Katapult Holdings (NASDAQ: KPLT) stock should rise 2.500% at the open today. KPLT stock rising by that 25x is not, sadly, evidence that they've sorted out the business. Instead this is a purely technical move based on the idea that they'd rather like to keep the NASDAQ quote. That they're having to do this under three years from their arrival on the stock market shows how that underlying business really isn't doing all that well. The cheery news coming from the management doesn't convince us all that much otherwise either.
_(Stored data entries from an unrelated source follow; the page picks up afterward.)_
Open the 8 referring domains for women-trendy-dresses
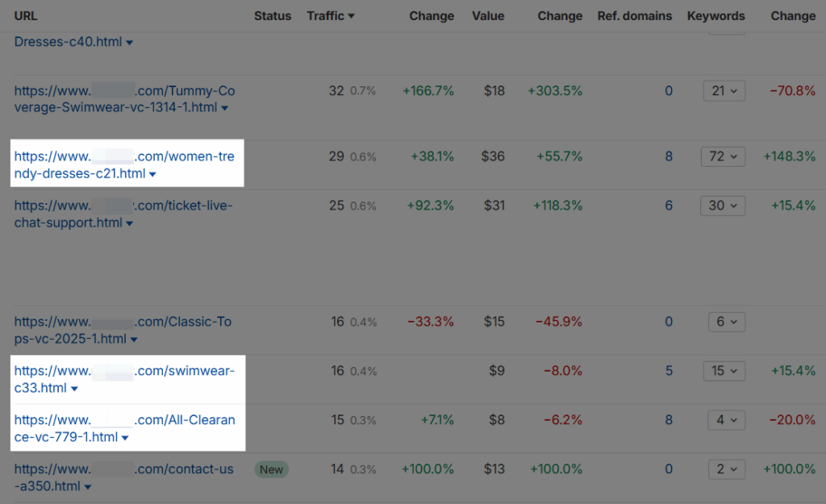Screen dimensions: 826x504 (x=669, y=157)
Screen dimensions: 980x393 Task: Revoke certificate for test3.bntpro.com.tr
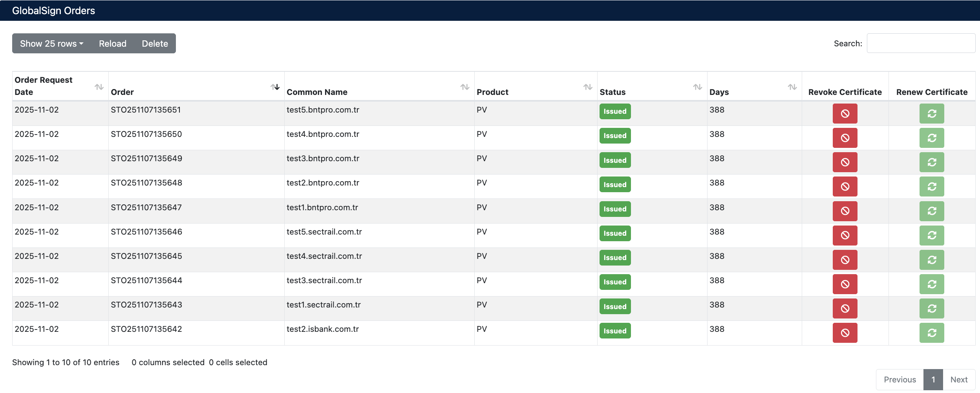pyautogui.click(x=845, y=162)
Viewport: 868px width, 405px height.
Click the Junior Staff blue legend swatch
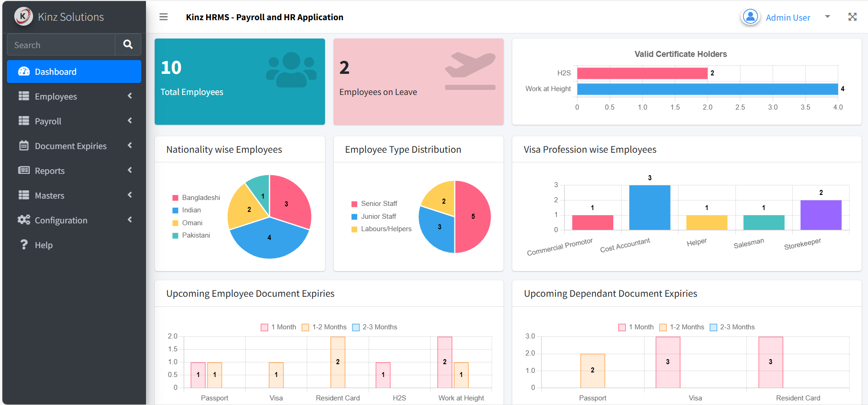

 Katapult came to market in Dec 2020 as a SPAC merger and went up to $15 and more seen after. It's been downhill pretty much all the way since. As to what they do at Katapult: “Katapult Holdings, Inc., an e-commerce focused financial technology company, provides e-commerce point-of-sale lease-purchase options for nonprime consumers in the United States. The company's technology platform provides nonprime consumers with a lease purchase option to enable them to obtain durable goods from its network of e-commerce retailers.” So, it's another go around at sub-prime credit. Our usual read on this is that yes, new technologies might find new borrowers. But the real problem in banking - of any kind - is finding people worth lending to, not new ways of lending. 

 We're also unconvinced by this line from the recent results: “Katapult is now on a roll, and as CEO Orlando "Oz" Zayas stated on the call, Katapult "had an outstanding Q1." As he has repeated in past calls, "historically lease-to-own solutions benefit from periods of shrinking prime credit availability, creating a counter-cyclical hedge against the challenging macro environment." So, in our current economy, Katapult is a recession-proof, beacon of hope for "over 30% of Americans overlooked by traditional financing options [with] 39% not being able to cover $400 of an emergency expense without assistance."”
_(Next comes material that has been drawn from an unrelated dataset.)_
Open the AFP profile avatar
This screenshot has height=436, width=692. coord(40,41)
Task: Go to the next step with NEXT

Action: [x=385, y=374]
 While hard economic times do indeed lead to a contraction of prime credit they also lead to an increase in default rates on marginal credit - sub-prime that is. And while lease to own might insist that there's security against such loans - the item being leased - the residual values of those leased items also collapse in economic hard times. That is, we're not convinced by the offer here. 

 Katapult Holdings stock price from Google Finance

 The specific move today is a technical one though. It's about that fall in the KPLT stock price below the NASDAQ $1 minimum bid requirement. They'll lose the NASDAQ quote unless they do something about it. That something to do is to have a reverse stock split. Simply declare that what used to be 25 shares will now be one. This doesn't change the overall market capitalisation, just the number of shares that makes it up. Therefore, and mechanically, the stock price rises 25x, or 2,500%. 

 In and of itself a reverse stock split is neutral. The future performance is going to depend upon that sub-prime credit market. Next KPLT results are August 9th.